Work to complete
Find the line with "Click the empty" in the entries below, then output every line from it down to the line with "At what coordinates", exactly and with no pictures.
[Record set — start]
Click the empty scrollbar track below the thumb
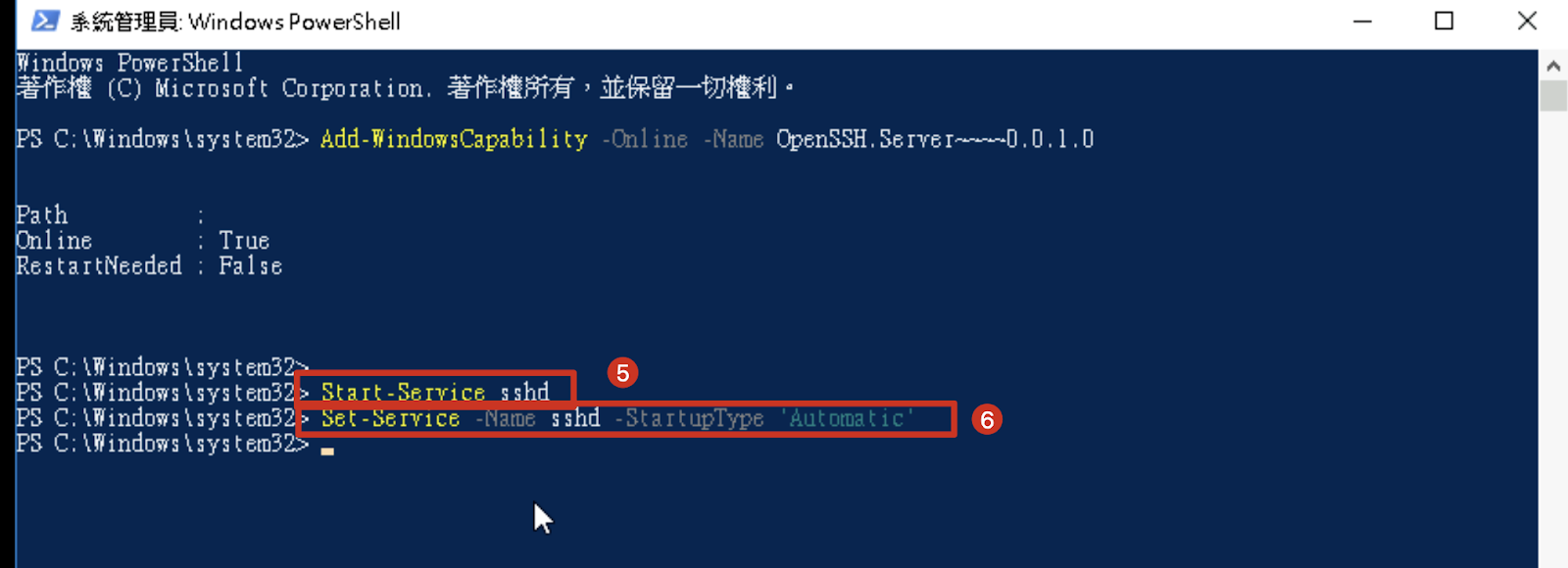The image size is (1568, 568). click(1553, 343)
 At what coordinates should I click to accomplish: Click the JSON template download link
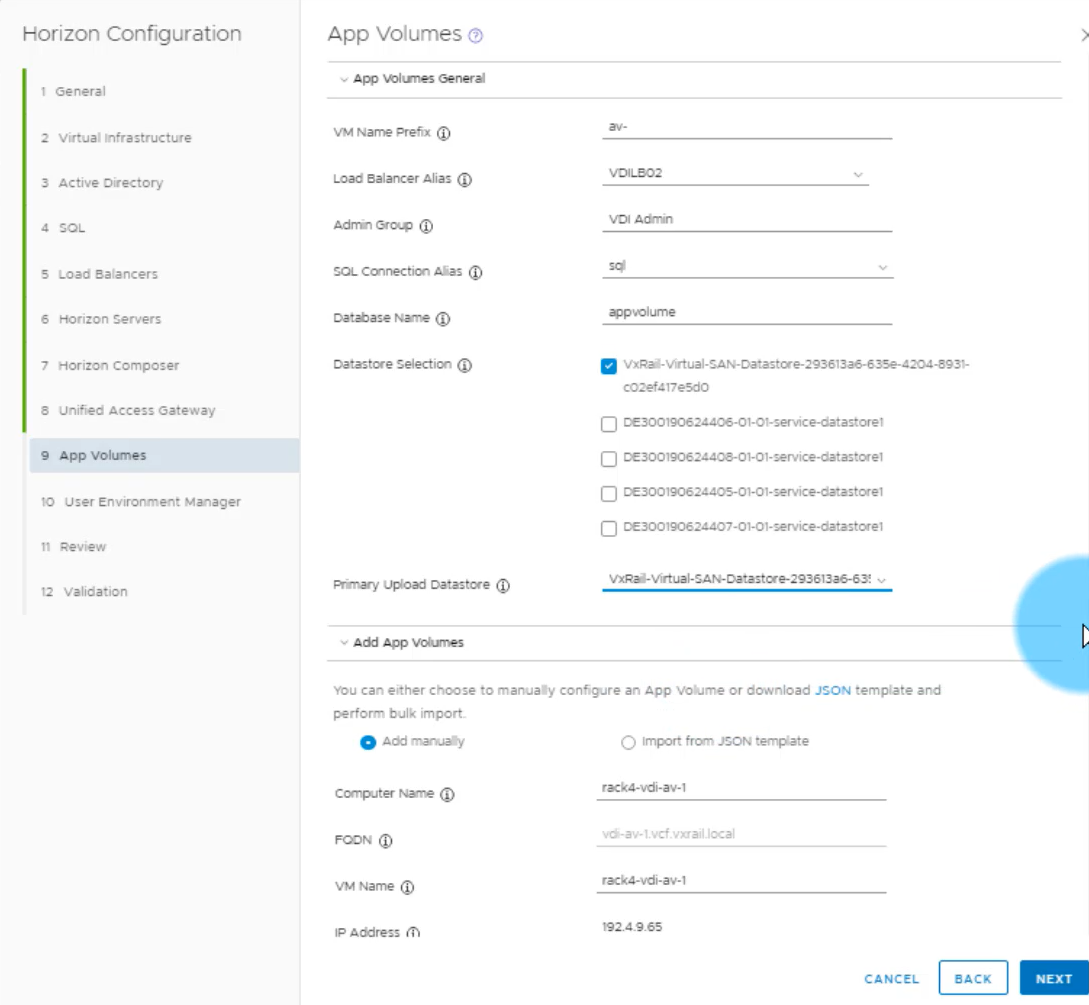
[Record set — finish]
[Record set — start]
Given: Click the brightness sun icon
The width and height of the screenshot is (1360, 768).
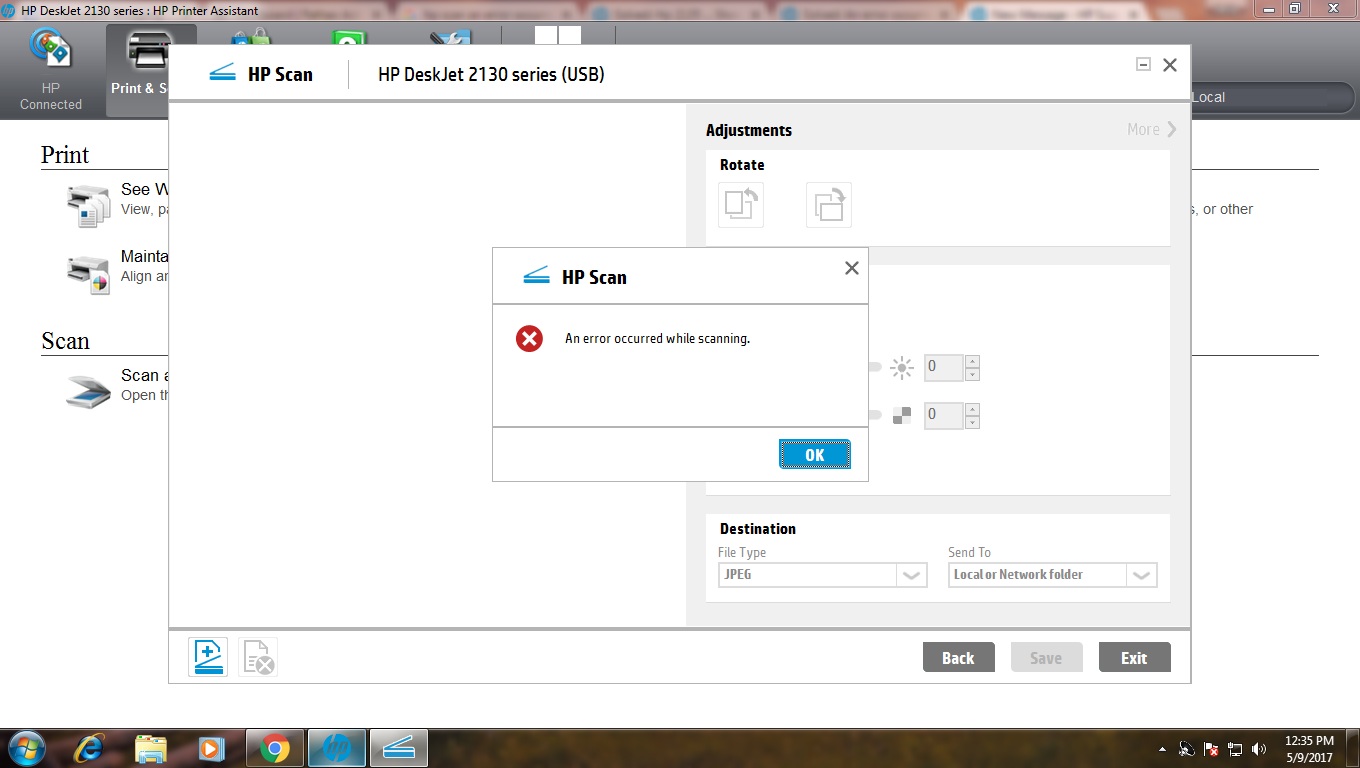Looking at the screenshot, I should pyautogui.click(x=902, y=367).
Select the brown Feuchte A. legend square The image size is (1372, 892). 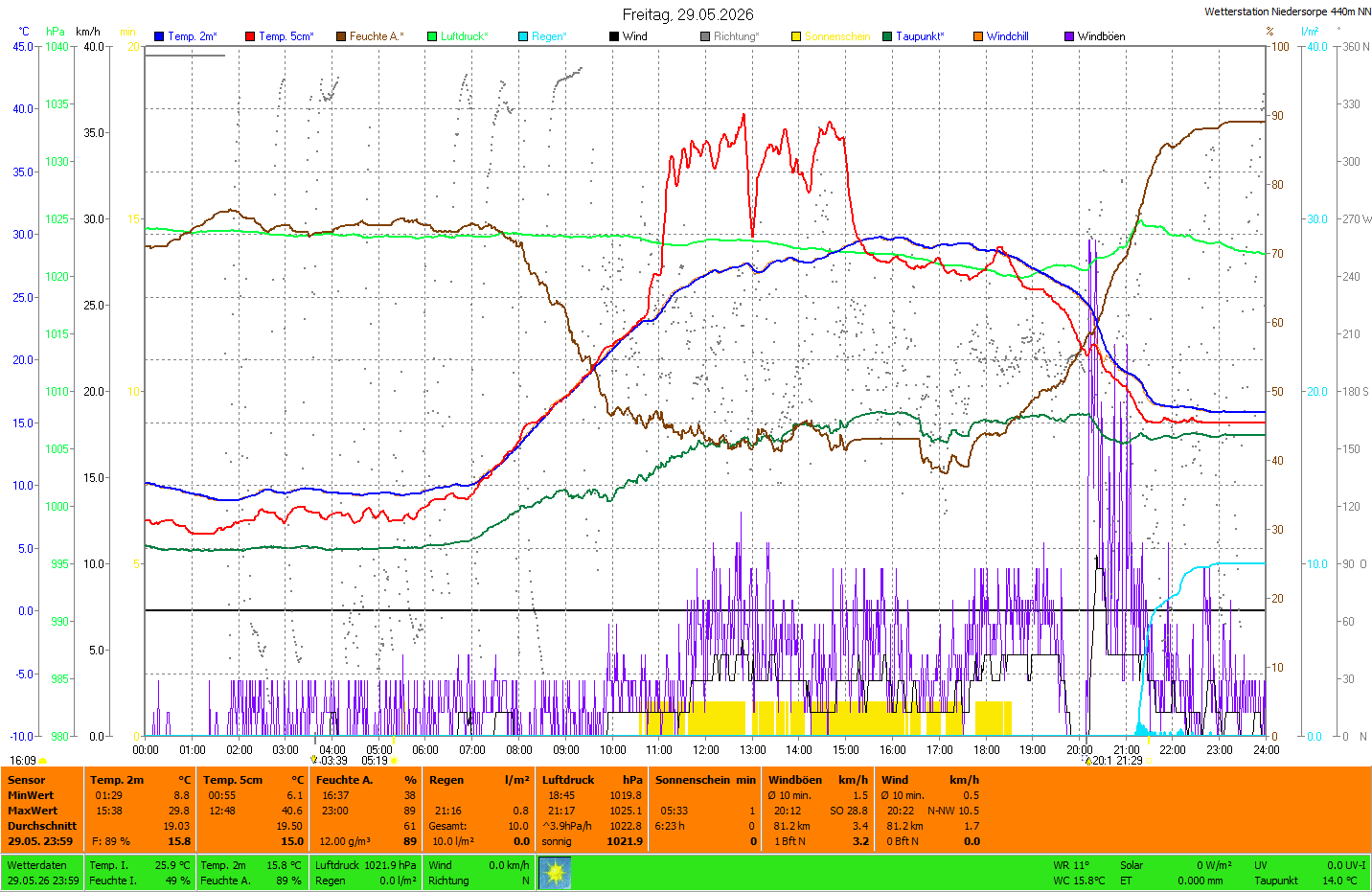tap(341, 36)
[Record set — finish]
The answer
Click the empty scrollbar track below the thumb
The image size is (1568, 568). click(1553, 343)
 At what coordinates should I click to accomplish: Click the JSON template download link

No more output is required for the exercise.